Lots of efforts are being made for creation of new frameworks and creating new libraries since last few years for making Swift on Server Side a real success, which is commendable. Let’s also accept the fact that Server Side Swift is also something which requires cooperation and support of wider developer community outside Apple ecosystem too, especially on Linux side and, so cooperation with external developers is also a requirement.

A time has come for putting efforts also towards promotion and distribution of Server Side Swift too.

Owen Voorhees shared an update on swift-driver and –help / documentation lookup.

In short, I think we should consider adding writing a swift-help in Swift as part of the swift-driver project, and use it to entirely replace help handling in the compiler sooner rather than later. The benefits are:

  • We’d gain experience integrating a Swift package product in compiler toolchains with minimal impact on day-to-day development. Anything we learned could then be applied to swift-driver later on.
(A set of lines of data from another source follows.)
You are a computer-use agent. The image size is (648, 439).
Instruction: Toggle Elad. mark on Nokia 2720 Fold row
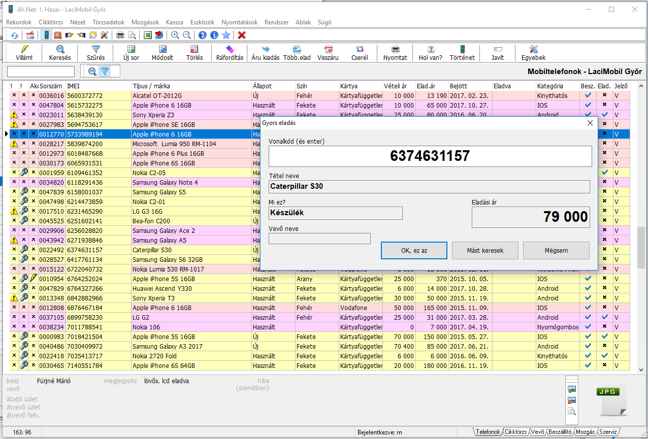(x=604, y=356)
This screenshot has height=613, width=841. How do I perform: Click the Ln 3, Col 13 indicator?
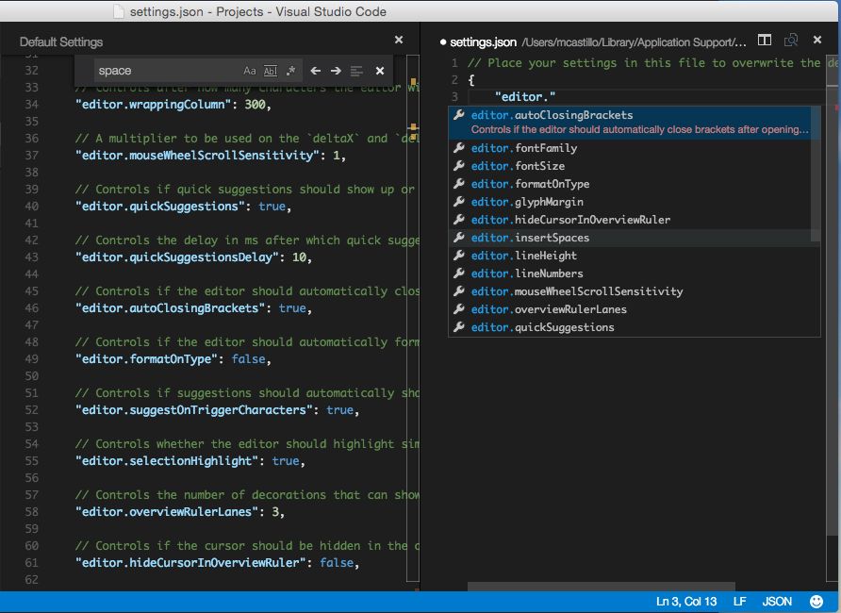coord(686,602)
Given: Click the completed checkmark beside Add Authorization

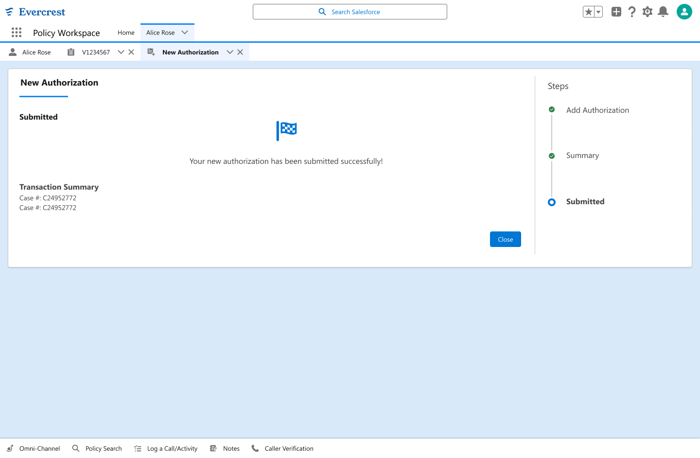Looking at the screenshot, I should tap(552, 109).
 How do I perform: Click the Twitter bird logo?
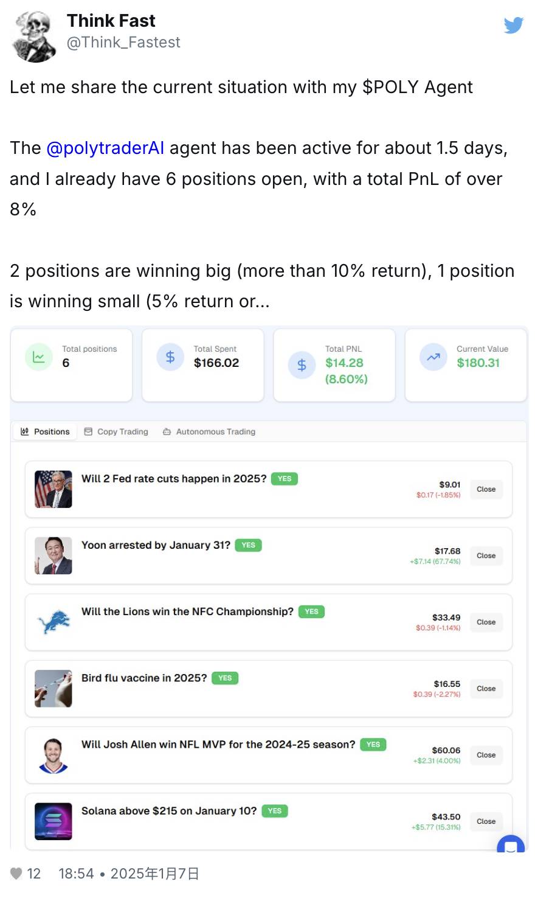513,26
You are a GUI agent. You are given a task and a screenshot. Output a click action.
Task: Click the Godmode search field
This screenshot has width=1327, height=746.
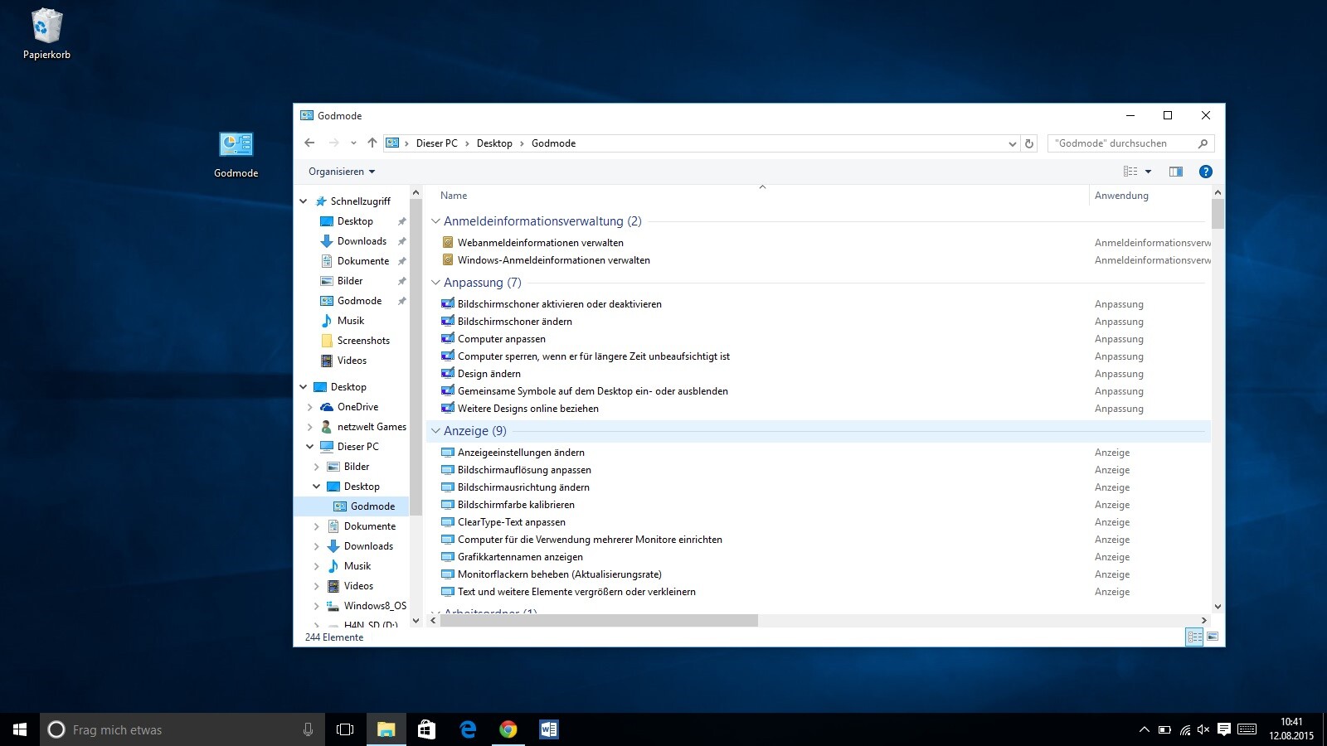tap(1121, 143)
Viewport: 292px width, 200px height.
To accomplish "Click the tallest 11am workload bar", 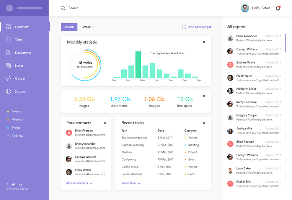I will (x=138, y=65).
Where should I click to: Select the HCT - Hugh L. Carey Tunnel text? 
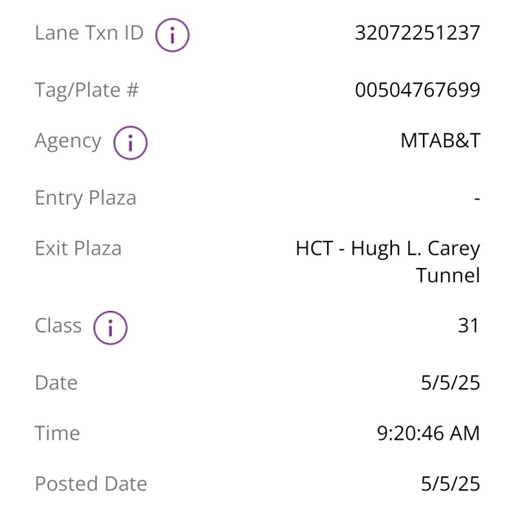[388, 262]
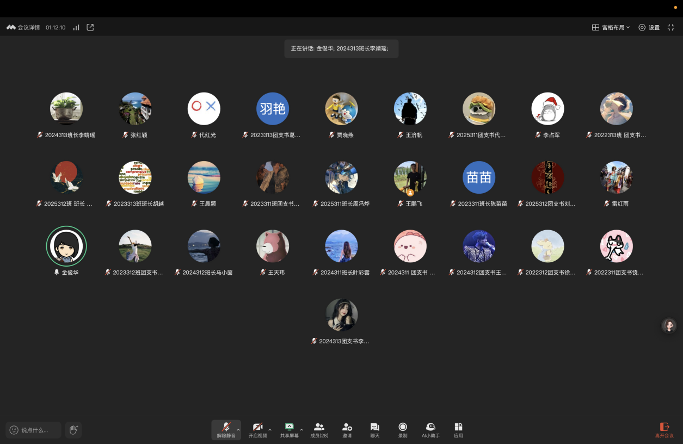Open 会议详情 meeting details
683x444 pixels.
[x=23, y=27]
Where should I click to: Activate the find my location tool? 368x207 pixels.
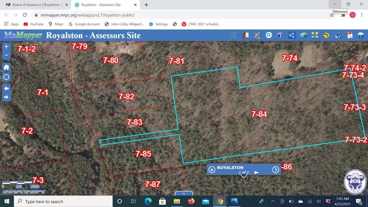pos(6,77)
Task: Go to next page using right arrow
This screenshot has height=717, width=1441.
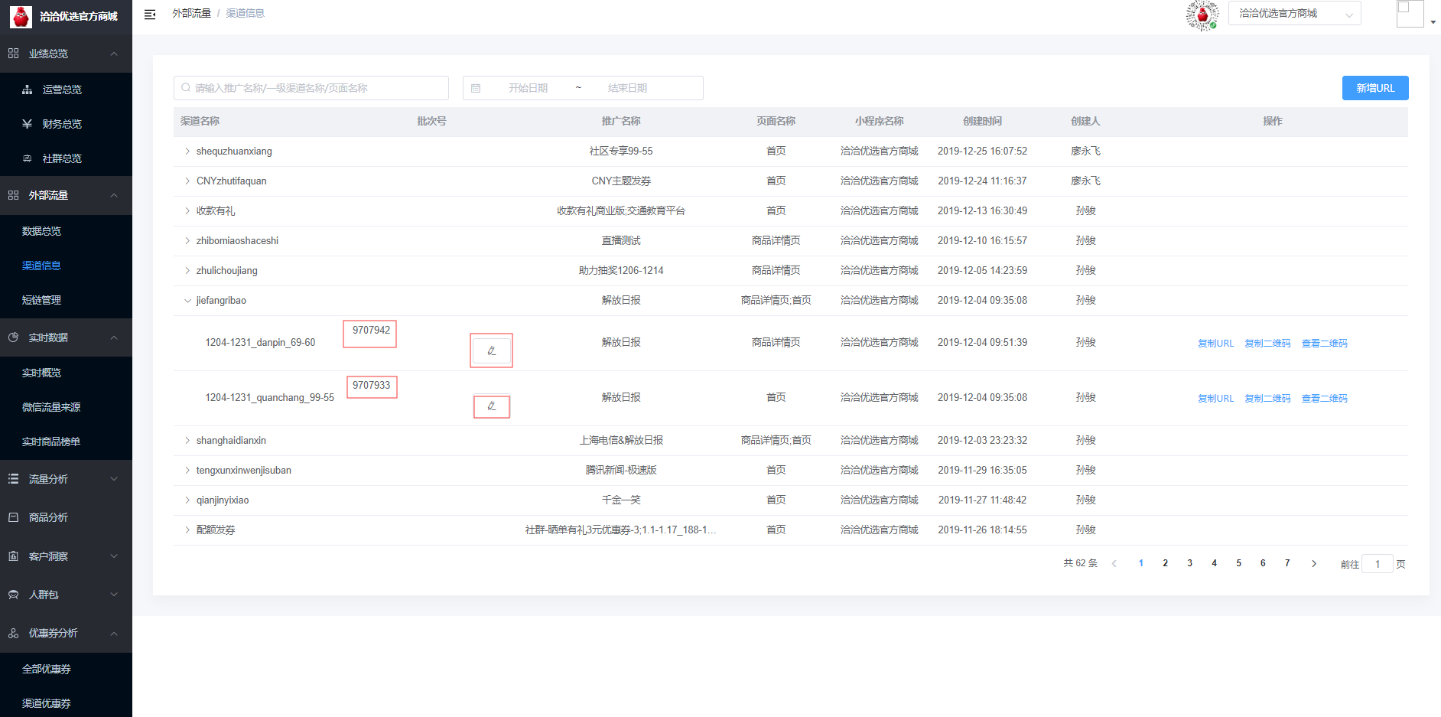Action: [x=1314, y=564]
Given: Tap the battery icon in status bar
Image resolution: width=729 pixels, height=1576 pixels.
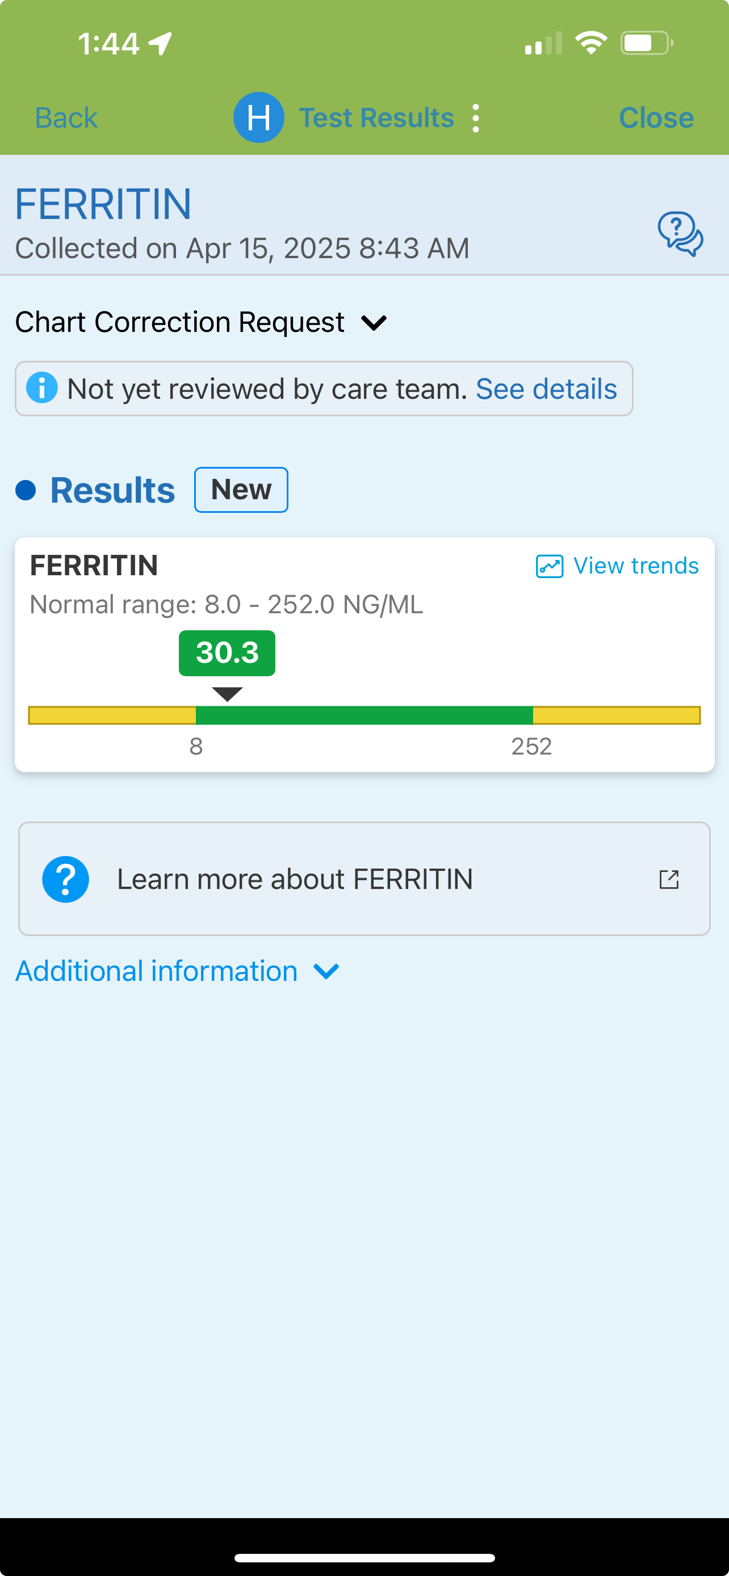Looking at the screenshot, I should pos(646,43).
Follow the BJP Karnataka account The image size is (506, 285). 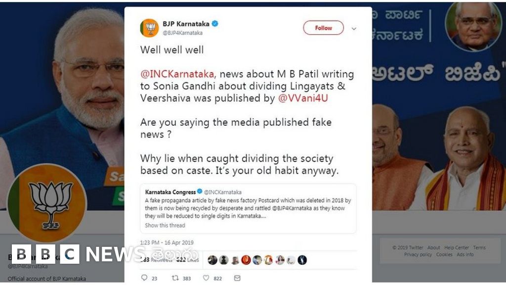coord(323,28)
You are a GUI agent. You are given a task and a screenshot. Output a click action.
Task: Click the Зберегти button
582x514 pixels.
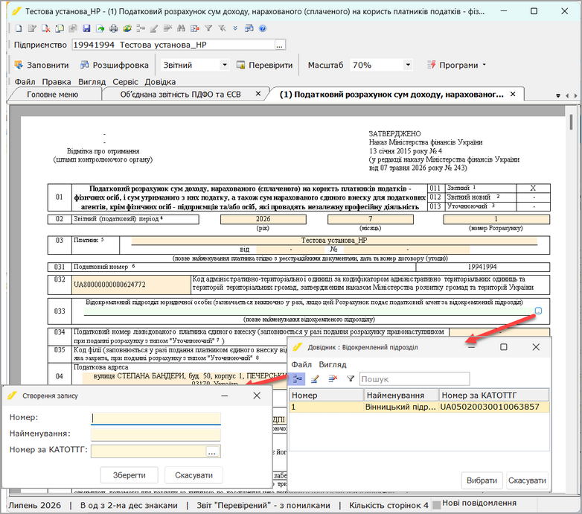point(129,475)
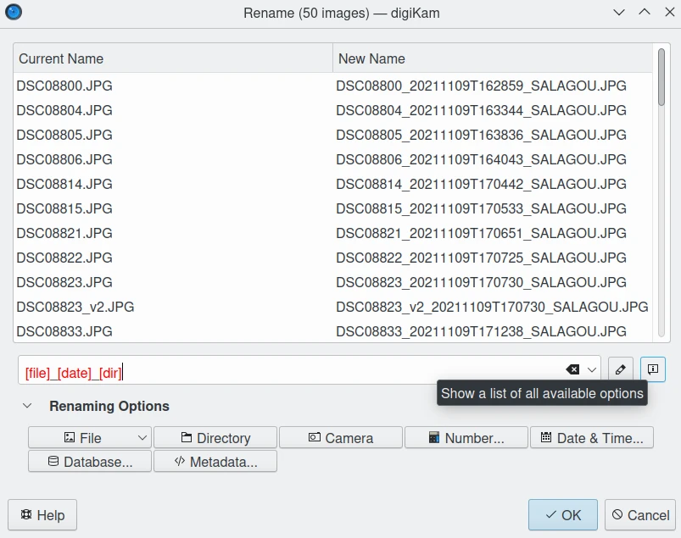
Task: Insert the Camera renaming option
Action: click(x=341, y=438)
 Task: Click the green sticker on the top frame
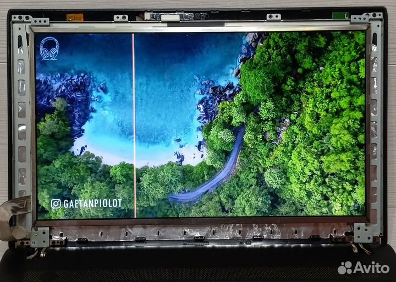340,16
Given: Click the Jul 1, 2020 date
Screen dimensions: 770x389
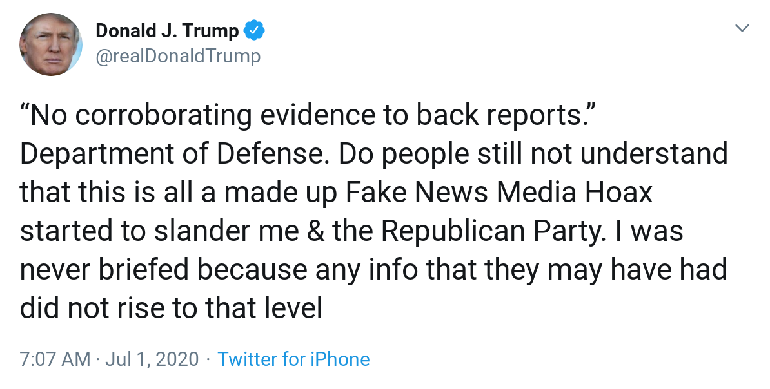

No bootstrapping would be needed since the help text isn’t needed to build the compiler.
  • swift help becomes a supported subcommand
  • It solves my immediate problem (admittedly not a strong justification)
  • We could delete a little bit of C++ from the frontend :)

Nevin pitched a proposal to add support for set-only subscripts.

Currently, subscripts can be read-only or they can be read-write, but there is no way to declare a subscript as write-only. Write-only subscripts have a number of important uses, and this proposal aims to bring them into the language.